• Problem to solve: Return the records below in full. Keep every word exact and skip the images.

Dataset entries

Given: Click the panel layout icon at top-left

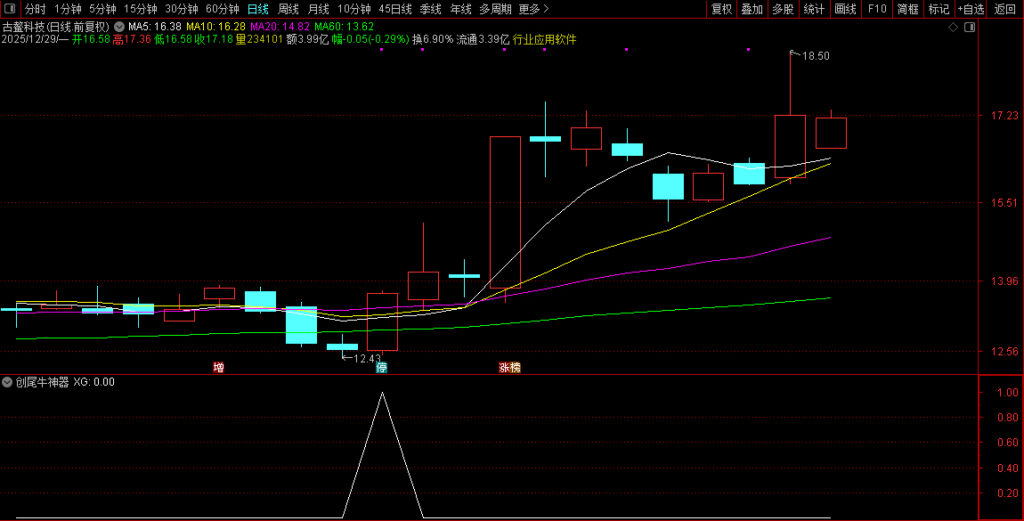Looking at the screenshot, I should tap(9, 9).
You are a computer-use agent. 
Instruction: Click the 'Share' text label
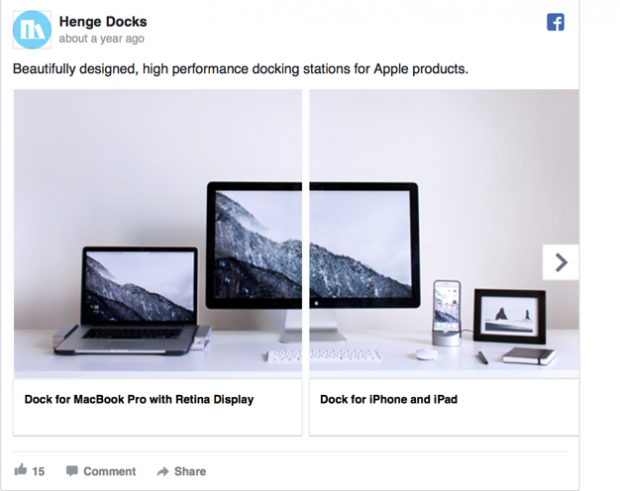(x=190, y=471)
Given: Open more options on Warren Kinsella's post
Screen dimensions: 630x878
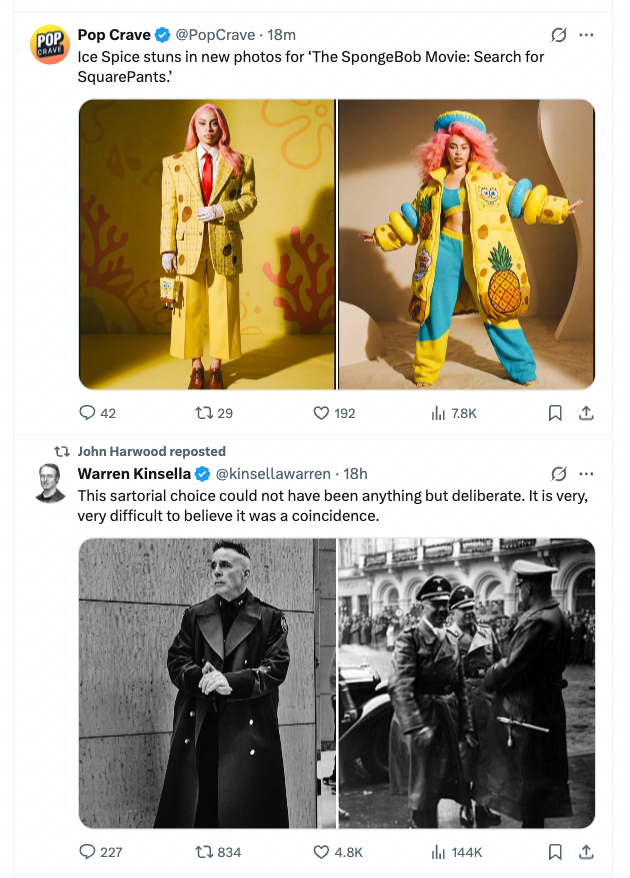Looking at the screenshot, I should click(x=587, y=473).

• Answer to this task:
Given: Click the panel layout icon at top-left

Looking at the screenshot, I should tap(9, 9).
You are a computer-use agent. 
Instruction: Click the 'Share' text label
(x=190, y=471)
Given: Open more options on Warren Kinsella's post
Screen dimensions: 630x878
Looking at the screenshot, I should click(x=587, y=473).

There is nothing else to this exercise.